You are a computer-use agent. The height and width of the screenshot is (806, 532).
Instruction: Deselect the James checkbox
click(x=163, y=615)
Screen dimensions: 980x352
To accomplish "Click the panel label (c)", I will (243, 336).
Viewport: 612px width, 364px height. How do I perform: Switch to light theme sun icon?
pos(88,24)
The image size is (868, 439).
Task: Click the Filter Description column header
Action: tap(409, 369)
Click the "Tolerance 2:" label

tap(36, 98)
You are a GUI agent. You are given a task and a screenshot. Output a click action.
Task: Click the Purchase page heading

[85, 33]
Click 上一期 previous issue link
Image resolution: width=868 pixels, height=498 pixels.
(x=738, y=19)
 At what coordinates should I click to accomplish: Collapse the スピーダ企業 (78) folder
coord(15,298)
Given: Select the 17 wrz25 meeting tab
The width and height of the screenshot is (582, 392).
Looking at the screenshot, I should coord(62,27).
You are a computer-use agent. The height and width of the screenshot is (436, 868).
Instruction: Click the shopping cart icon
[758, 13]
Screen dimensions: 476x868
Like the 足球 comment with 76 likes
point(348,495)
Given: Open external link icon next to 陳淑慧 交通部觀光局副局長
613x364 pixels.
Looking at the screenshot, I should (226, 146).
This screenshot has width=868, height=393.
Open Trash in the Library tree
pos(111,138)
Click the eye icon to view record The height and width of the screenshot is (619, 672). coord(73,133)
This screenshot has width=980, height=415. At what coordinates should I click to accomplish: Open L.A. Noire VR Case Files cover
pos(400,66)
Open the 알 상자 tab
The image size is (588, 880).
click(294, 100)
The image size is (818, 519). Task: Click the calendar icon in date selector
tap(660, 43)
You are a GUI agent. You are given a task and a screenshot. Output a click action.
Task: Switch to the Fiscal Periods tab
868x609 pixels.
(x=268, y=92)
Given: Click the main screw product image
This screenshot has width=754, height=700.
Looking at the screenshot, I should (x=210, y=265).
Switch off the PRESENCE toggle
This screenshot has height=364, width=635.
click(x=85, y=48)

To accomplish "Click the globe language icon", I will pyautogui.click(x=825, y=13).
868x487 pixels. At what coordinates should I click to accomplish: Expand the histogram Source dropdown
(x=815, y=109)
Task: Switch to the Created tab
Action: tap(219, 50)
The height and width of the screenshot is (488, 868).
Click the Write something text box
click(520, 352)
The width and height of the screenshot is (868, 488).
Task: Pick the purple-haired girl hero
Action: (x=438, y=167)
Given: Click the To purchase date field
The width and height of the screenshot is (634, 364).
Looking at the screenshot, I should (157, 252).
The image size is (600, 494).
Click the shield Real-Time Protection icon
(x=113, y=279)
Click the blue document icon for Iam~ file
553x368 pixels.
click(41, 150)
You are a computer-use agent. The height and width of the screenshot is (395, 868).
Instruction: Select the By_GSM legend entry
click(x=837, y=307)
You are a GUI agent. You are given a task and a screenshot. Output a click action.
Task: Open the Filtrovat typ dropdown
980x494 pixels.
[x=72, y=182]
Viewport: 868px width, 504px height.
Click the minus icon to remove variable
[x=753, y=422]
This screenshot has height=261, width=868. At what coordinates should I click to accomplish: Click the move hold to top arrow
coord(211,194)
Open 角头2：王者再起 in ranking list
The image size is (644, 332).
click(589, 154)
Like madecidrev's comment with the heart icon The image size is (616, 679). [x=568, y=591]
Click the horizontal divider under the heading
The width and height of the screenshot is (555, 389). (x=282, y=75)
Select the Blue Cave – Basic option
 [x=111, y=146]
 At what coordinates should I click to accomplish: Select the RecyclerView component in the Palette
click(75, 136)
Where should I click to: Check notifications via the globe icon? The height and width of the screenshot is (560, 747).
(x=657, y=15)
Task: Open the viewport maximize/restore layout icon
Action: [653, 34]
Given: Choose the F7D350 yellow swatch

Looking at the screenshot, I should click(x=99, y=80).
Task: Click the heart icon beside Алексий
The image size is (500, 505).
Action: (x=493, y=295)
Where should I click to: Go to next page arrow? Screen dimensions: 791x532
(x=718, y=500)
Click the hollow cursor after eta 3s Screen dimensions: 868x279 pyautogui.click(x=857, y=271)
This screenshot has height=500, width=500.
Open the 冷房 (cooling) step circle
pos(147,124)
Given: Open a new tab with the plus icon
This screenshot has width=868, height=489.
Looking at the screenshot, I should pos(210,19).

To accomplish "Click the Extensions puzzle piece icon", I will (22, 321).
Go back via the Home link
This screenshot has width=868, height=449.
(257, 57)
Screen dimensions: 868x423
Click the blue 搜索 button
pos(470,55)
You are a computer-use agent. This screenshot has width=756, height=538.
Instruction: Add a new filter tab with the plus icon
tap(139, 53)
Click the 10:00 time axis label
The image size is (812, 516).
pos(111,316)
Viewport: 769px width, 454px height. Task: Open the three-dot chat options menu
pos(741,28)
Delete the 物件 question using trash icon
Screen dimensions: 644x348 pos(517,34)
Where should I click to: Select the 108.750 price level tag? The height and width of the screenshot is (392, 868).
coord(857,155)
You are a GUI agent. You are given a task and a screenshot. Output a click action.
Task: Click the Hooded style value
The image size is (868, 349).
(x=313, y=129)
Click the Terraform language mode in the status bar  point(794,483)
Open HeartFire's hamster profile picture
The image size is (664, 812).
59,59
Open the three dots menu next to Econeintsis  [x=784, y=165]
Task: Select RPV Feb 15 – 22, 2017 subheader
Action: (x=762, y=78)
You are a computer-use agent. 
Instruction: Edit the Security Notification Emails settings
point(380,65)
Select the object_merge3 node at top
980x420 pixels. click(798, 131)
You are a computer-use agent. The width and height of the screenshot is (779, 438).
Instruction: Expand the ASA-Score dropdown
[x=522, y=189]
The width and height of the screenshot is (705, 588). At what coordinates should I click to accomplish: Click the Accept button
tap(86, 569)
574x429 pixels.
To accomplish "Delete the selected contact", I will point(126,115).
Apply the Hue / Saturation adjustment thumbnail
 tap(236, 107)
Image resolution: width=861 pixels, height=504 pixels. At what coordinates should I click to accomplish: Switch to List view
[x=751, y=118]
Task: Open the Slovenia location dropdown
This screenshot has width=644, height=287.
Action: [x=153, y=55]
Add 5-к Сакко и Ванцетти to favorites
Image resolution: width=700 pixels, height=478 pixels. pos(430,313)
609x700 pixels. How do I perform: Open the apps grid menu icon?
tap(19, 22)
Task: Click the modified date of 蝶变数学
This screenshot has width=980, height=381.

Exercise description: Rescale the lines from the beginning of the entries through the line containing "will (243, 336).", both included, and return only those lines. Leave the requests and their numbers unchanged, and multiply only the click coordinates in the answers by 1.35, rounding each to a whole number with halves rounded up.

Solution to the exercise:
You are a computer-use agent. The height and width of the screenshot is (806, 532).
Instruction: Deselect the James checkbox
click(x=220, y=830)
Screen dimensions: 980x352
To accomplish "Click the panel label (c)", I will (328, 454).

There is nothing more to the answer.